Election and debate special from GLL—note update

Aram Harrow is both a computer scientist and a physicist—something that makes him unique and special. Few people can explain what a probabilistic Turing Machine is and also what complementarity is. He has done some beautiful work in pure and applied mathematics, work that uses his dual abilities.

Today Dick and I wish to describe and interpret an intricate recent theorem of his in a joint paper with Alexandra Kolla and Leonard Schulman.

Aram is no stranger to these pages. Of course he has also been our honored participant in our year-long debate on the feasibility of building quantum computers, all during his current appointment in the Computer Science and Engineering department of the University of Washington in Seattle. He is also one of three mainstays on the prominent quantum computing blog created by Dave Bacon, and during our debate still managed to get a little bit of other work done. In January he will join the MIT Department of Physics as an assistant professor, and we congratulate him on that.

As related at the bottom of his post, the paper grew out of work on the unique games conjecture, seeking to apply quantum methods though the end result was “classical.” The impetus included models of physical noise, such as featured in Aram’s debate with Gil Kalai. To bring this full circle, Gil himself is the first person credited for discussions that spurred the paper, but these were in 2010 long before the debate idea arose, and not with Aram.

## The Proof

Usually we discuss the paper first, or at least state its main results, but exceptional times demand exceptions. Their “Proof overview” subsection begins by defining a “senate operator,” based on the idea that in the U.S. Senate, states have equal weight regardless of population.
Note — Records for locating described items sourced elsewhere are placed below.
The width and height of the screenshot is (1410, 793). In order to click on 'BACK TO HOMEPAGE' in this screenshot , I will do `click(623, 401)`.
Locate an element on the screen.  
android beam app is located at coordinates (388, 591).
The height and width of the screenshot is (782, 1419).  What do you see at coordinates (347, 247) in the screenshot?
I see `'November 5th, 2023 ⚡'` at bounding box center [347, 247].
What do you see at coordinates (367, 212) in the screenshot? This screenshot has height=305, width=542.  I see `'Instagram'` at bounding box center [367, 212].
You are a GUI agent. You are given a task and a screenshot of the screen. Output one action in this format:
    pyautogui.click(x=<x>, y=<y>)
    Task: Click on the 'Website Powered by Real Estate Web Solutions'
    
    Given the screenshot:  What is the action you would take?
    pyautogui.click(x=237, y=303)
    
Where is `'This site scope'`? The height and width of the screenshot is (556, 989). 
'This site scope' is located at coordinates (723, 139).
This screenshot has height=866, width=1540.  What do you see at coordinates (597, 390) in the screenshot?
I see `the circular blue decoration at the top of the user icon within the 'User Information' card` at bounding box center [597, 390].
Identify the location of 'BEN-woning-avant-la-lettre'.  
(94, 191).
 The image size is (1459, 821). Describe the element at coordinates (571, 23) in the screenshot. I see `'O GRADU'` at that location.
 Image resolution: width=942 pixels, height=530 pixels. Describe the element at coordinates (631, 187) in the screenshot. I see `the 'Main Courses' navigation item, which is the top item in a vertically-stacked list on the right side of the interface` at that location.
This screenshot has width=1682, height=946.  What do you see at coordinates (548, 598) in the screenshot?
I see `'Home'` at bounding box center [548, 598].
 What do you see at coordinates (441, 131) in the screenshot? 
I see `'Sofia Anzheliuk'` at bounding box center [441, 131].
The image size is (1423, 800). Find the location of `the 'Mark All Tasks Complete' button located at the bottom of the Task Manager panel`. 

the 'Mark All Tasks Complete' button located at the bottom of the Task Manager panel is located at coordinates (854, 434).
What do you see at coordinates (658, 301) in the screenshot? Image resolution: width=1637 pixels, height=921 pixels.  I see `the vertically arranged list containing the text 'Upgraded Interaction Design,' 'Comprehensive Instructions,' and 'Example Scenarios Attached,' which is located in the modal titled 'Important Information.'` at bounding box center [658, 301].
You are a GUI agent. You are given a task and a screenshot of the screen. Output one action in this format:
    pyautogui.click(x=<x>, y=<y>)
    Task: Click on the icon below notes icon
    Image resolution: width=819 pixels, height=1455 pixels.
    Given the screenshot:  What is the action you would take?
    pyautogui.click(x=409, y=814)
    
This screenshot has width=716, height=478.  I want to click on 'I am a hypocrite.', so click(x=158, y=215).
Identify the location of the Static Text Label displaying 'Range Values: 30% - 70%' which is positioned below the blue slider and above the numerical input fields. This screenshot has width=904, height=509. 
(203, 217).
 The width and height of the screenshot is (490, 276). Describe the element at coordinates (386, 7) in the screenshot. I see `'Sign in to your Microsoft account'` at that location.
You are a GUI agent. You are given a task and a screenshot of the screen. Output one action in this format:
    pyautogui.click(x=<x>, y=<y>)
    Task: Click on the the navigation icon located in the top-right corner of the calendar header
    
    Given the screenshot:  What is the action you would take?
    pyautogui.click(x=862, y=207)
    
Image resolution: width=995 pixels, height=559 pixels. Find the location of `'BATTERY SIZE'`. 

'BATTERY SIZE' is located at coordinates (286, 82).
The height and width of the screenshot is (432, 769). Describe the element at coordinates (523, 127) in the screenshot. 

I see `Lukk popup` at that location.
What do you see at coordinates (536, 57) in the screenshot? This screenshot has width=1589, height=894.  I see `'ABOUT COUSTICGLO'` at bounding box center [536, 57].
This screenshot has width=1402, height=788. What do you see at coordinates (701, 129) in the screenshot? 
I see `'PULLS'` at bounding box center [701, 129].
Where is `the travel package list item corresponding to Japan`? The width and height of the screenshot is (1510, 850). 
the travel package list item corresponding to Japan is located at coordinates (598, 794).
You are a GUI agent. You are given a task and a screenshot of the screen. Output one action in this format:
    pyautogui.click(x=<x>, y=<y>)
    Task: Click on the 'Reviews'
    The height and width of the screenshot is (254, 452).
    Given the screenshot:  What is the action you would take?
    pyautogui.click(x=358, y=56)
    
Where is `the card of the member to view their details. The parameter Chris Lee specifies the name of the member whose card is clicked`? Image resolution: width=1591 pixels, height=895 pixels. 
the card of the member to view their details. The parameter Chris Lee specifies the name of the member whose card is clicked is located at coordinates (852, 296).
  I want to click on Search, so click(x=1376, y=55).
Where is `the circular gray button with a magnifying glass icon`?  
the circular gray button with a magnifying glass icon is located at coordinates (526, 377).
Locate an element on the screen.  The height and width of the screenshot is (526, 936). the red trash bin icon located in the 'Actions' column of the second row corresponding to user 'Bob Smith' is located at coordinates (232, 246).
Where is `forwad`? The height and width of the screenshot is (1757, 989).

Relaxing equal-weighting will lead to our main open problem. The Section~3 title summarizes their pivotal Proposition~2 as “senates dominate dictatorships.” A main ingredient of their proof are the Krawtchouk Polynomials, whose Internet page talks about “the destiny of the scientist during the Great Terror.”

Our interdisciplinary push seems to have entered Politics, but the real point is: the proof is hard. So hard that the authors tell me they have no idea of the value of the constant ${a}$ whose existence constitutes their main theorem. We will still try to give some idea of its significance, and why the result is hard, and how you can approach the issues without having to delve into the whole party manifesto. But you will not be able to make like President Gerald Ford in his first debate (parody) with Jimmy Carter in 1976:

“It was my understanding that there would be no math in this debate.”

## The Paper

The paper’s title, “Dimension-free L2 maximal inequality for spherical means in the hypercube,” may not generate any 15-second sound bites. Nor may it help predict the outcome of the U.S. Presidential election, but it does contain an important new theorem.

Let’s first say why this theorem is significant and hard. The term “hypercube” is just the set ${\{0,1\}^n}$ of binary strings of length ${n}$—one of the favorite objects for computer scientists. In this world, the sphere of radius ${k}$ around a point ${x}$, written ${S_k(x)}$, is the set of strings that are Hamming distance ${k}$ from ${x}$. Thus, if ${x=000}$ and ${k=2}$ the points in the sphere are:

$\displaystyle S_2(000) = \{110, 101, 011\}.$

Now imagine we select a small fraction of the points from the hypercube, say ${\epsilon 2^{n}}$. Can one find a single point ${x}$ that is special, in that every sphere around ${x}$ of any radius ${k}$ has less than half of its points in the selected set? Clearly, this seems quite reasonable, if ${\epsilon}$ is small enough.

This is a case where the intuition is correct, but proving it is hard. A standard method of proving that special points exist is to pick ${x}$ at random, essentially using the probabilistic method. Alas this works for spheres of one radius, or a few radii, but does not seem to be powerful enough to show that the point works for all radii.

The probabilistic method is extremely powerful, but when it fails, often the requirements for a proof become very difficult. This is the case with their new result. Actually in our opinion this is one of the most important aspects of the new paper. Since the probabilistic method does not always work, any new ideas that can solve problems where it fails are automatically of great importance. Here one idea that Aram tells me was important is a different kind of “complementarity,” namely that ${S_k(x) = S_{n-k}(x')}$ where ${x'}$ is the vertex opposite ${x}$ in the hypercube.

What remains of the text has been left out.